YARGITAY KARARI
DAİRE : 6. Hukuk Dairesi
ESAS NO : 2022/330
KARAR NO : 2023/1896
KARAR TARİHİ : 17.05.2023
İNCELENEN KARARIN
MAHKEMESİ : Ankara Bölge Adliye Mahkemesi 31. Hukuk Dairesi
SAYISI : 2020/765 E., 2021/1045 K.
DAVA TARİHİ : 07.09.2015
HÜKÜM : Başvurunun Kabulü ile Davanın Reddi
İLK DERECE MAHKEMESİ : Ankara 15. Asliye Hukuk Mahkemesi
SAYISI : 2015/405 E., 2019/367 K.
Taraflar arasındaki alacak davasından dolayı yapılan yargılama sonunda İlk Derece Mahkemesince davanın reddine karar verilmiştir.
Kararın davacı vekili tarafından istinaf edilmesi üzerine, Bölge Adliye Mahkemesince başvurunun kabulüne karar verilmiştir.

▸ **Görev**: Yargıtay kararında "YARGITAY KARARI" sözcüklerinden "E., 2019/367 K." sözcüklerine kadar uzanan bölümün tamamını, hiçbir değişiklik yapmadan yazın.

Kelime ve öğe konum kayıtları
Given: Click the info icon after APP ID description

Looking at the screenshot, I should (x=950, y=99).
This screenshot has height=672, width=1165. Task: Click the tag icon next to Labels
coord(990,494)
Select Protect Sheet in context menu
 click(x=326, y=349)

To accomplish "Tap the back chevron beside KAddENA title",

* * *

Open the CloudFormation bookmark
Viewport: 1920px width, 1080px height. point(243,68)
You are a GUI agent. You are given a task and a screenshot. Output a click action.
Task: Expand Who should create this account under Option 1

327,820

▸ **Çözüm**:
YARGITAY KARARI
DAİRE : 6. Hukuk Dairesi
ESAS NO : 2022/330
KARAR NO : 2023/1896
KARAR TARİHİ : 17.05.2023
İNCELENEN KARARIN
MAHKEMESİ : Ankara Bölge Adliye Mahkemesi 31. Hukuk Dairesi
SAYISI : 2020/765 E., 2021/1045 K.
DAVA TARİHİ : 07.09.2015
HÜKÜM : Başvurunun Kabulü ile Davanın Reddi
İLK DERECE MAHKEMESİ : Ankara 15. Asliye Hukuk Mahkemesi
SAYISI : 2015/405 E., 2019/367 K.